Seçilen metin.
────────────────
TOROSLARDA EŞKIYA AVI
Kurtuluş Savaşında Ermenek’te Yaşananlar
13. bölüm
İskelelere barut Mersinden geldiğinden, pahalılığa gümrük fiyatının sebep olduğu rivayet
ediliyor.
İstanbul’dan hiçbir kimse demiryoluyla gelemiyordu. Mısır, Bağdat ve Basra’da bulunan
esirlerimizi İngiliz İstanbul’a getirip İstanbul’dan ekserisi İtalya vapuruyla Antalya’ya ve
birazı da Taşucu iskelelerine çıkıp geldiler.
İngiliz’de esirimiz kalmadı, diyen esirler: İstanbul’un İngilizler ve sair itilaf hükümetleri
idaresi altında gibi olduğunu, ahaliden bazıları Anadolu’nun İstanbul’u halas edeceklerine
ümit beslediklerini, itilaf fırkası erkânı Ankara’da teşekkül eden Kuvayı milliye hükümetinin
imha edilmesini arzu etseler de muktedir olamadıklarını ve olamayacaklarını söylemekte
olduklarını nakil ettiler.
Gelen ajans telgrafları Kuvayı milliye askerleri ile Adana ve Antep’te Fransızların, Bursa ve
Uşak taraflarında Yunanlıların harbe devam eylediklerini yazıyorlar.
Bir taraftan da iç karışıklıkların önünü almak için buna cesaret edenlerin muhakemeleri
sürmekte idi.
Ankara milli hükümeti her vilayete istiklal mahkemesi kurdurarak heyet-i mahkeme
milletvekillerinden oluşarak divan-ı harbi kaldırmışlar.
Asilerden yakalanıp hapse atılanların muhakemeleri evvelce kaza mahkemelerinde icra
olunmakta idi. Evraklarını istiklal mahkemesi talep edip orada tahkikat ve tetkikat edilip
hükmü vereceklerini ifade ediyorlardı.
Ermenek’e asilerin geldiğinde asileri teşvik eden, kandırmış bulunan Halimiye (Tepebaşı)
köyünden Hacı Ahmet oğlu Mevlüt, biraderi Emin Selinti’ye (Gazipaşa) firar etmiş. Orada
yakalananlardan Seydişehirli müftü Ömer Efendi zade Nuh Naci adlı bir kaçak da yakalanmış
Anamur hükümeti Ermenek’e göndermişti.
Alanya ile Nahiye arasında Gödüre’yi ve Sedire tabir olunan Alanya ahalileri nezdinde Konya
firarilerinden bir kaçının bulunduğu haber ve rivayet edilmiş Ermenek hükümeti jandarma
gönderip adı geçen yerleri arama tarama yaparak Konya’dan iki firariyi yakalamıştır. Bu
firarileri Ermenek’e getirip Konya’ya bilgi verdiler.
────────────────
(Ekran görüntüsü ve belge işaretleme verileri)
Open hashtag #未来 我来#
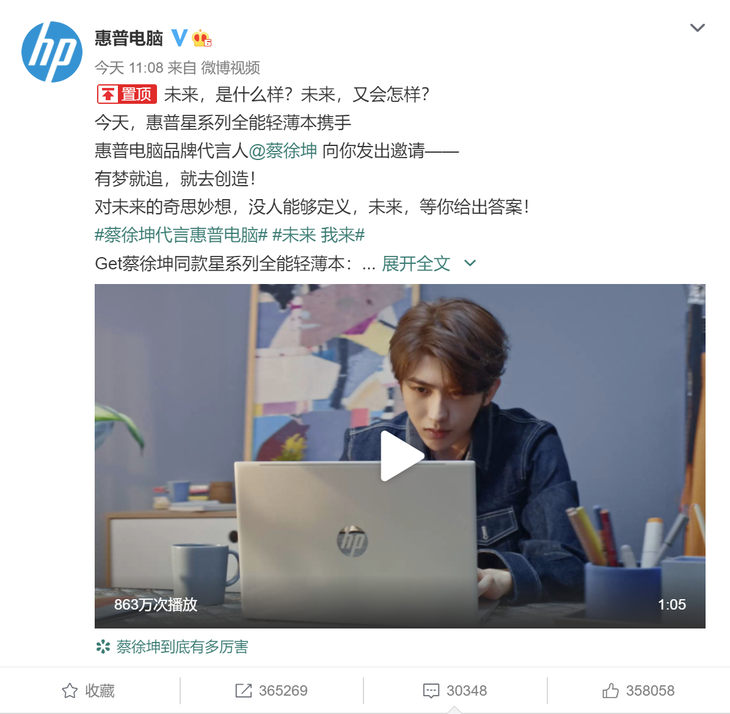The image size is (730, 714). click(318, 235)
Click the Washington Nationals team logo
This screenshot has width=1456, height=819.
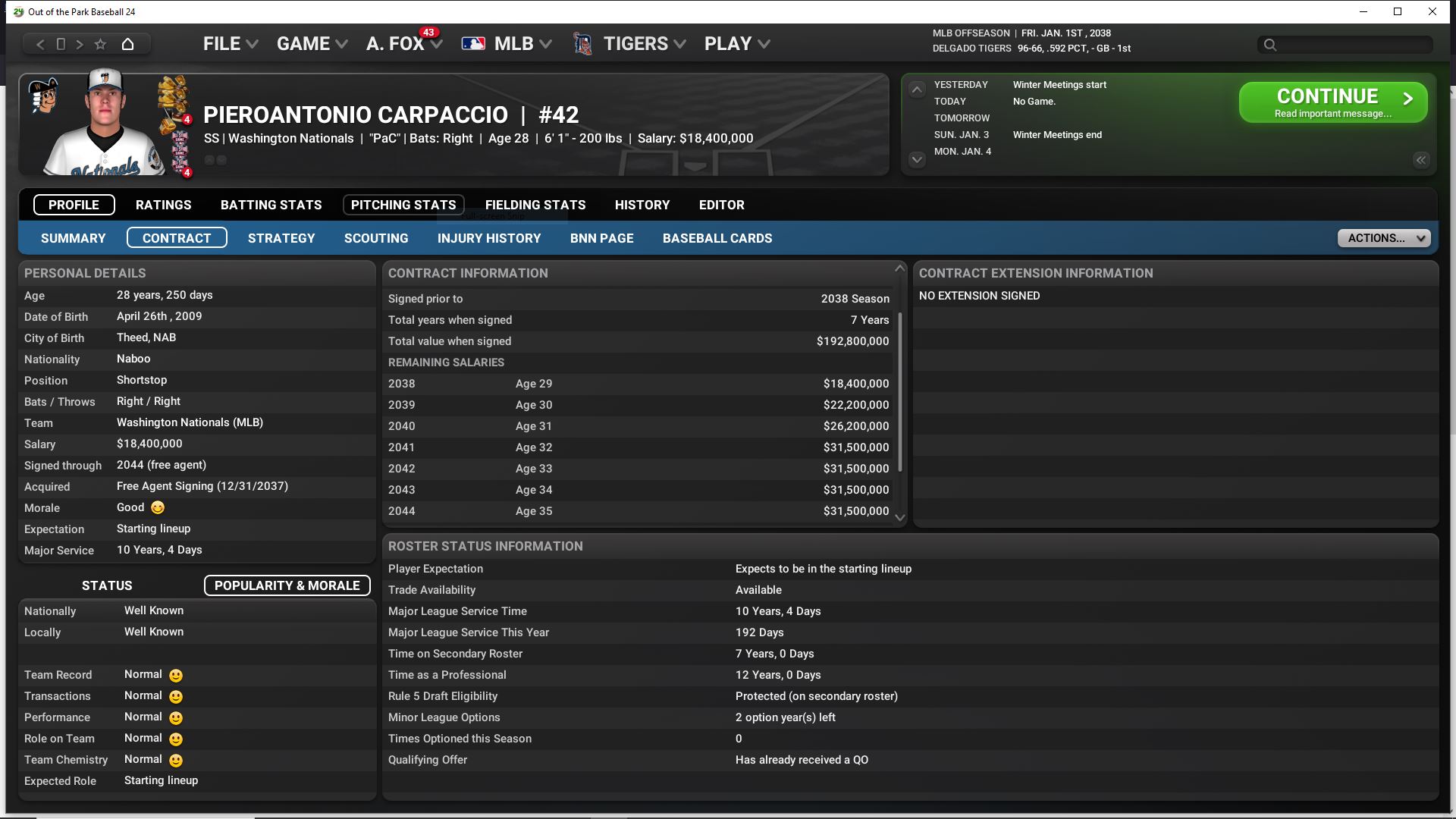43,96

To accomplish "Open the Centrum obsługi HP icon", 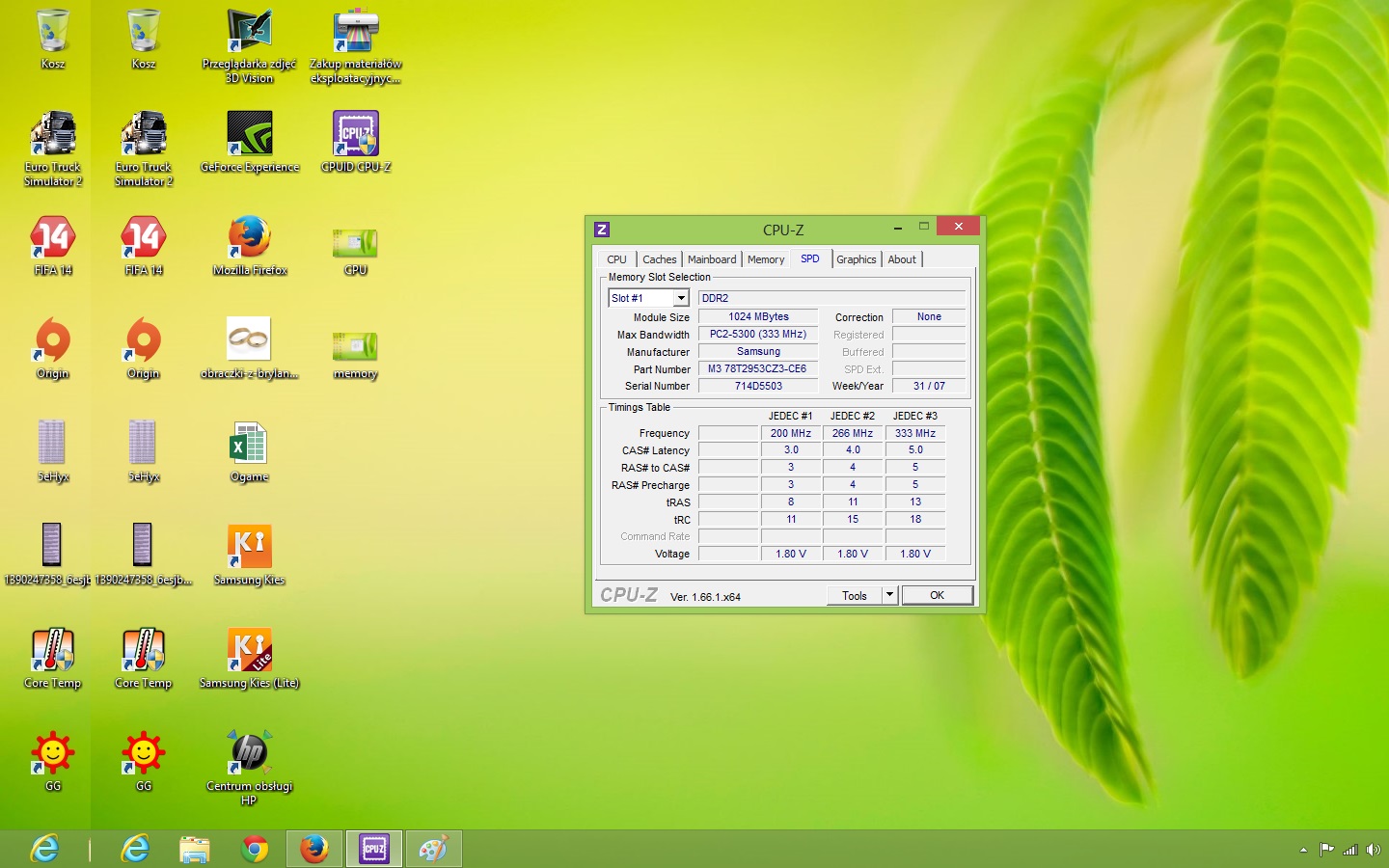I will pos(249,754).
────────────────
Kısa problem. Kurtuluş Savaşı sırasında Ermenek'te yaşananları anlatan metnin devamını, son cümlesinin ardından başlayarak yazın.

Cevap.
Konya istiklal mahkemesinin talebi üzerine Nuh Naci ile beraber koruma altında Konya’ya
gönderildiler.
Bazı bilgilere göre divan-ı harp çok kimseyi suçsuz olarak sürgün etmiştir. Ve kiminin
idamına hükmetmiş, kimini kürek cezasına mahkûm etmiştir. Onun üzerine şikâyetler art arda
gelince Ankara milli hükümeti istiklal mahkemesini teşekkül ettirmiştir.
İhtilalleri teskin ve asilerin ıslahı için gönderdikleri asker ve kuvvetin kumandanlarının
bazılarının geldikleri yerlerde halktan suçsuz ve günahsız çok kişilere hakaretler ve
öldürmelerde bulundukları haberi geliyor.
Hatta İzmir cephesinde müdafaada bulunan Demirci Mehmet Efe namındaki kumandan 600
kadar askerle Antalya ve Alanya’ya gelerek çok yağmakarlıkta bulunduğu gibi cebren bazı
zenginlerin nakit paralarını ve değerli eşyalarını almışlardır.
Ayrıca bir hükümet icraatı imiş gibi cesaret ettikleri ortaya çıkmış Konya’dan gelen Kuvayı
milliye, askerlerini ve güçlerini almış, adı geçen Mehmet Efe kaçmıştır. Ve buna benzer
birçok yolsuzluk, münasebetsizlik meydana geldiği ve gelmekte olduğu ve bazı değerli
kişilere masum oldukları halde “itilafçı” diyerek idam edilip kurşuna dizdirildiği haberleri
gelmektedir.
Bu meyanda Akşehir müftüsü Hacı Mustafa Efendi gibi değerli bir zatın idam edildiği ve
birkaç kişinin de asilere yardımda bulunmak suçuyla mahkemelerde muhakemelerinin
sürmekte, kendilerinin sürgün ve hapiste bulunmakta oldukları anlatılmaktadır.
İslam milleti, Türk milleti arasında böyle nifak girip birbirimizi mahvı perişan etmek, bu hali,
bu üzücü hali görüp işitip ağlamamak elden gelmiyordu.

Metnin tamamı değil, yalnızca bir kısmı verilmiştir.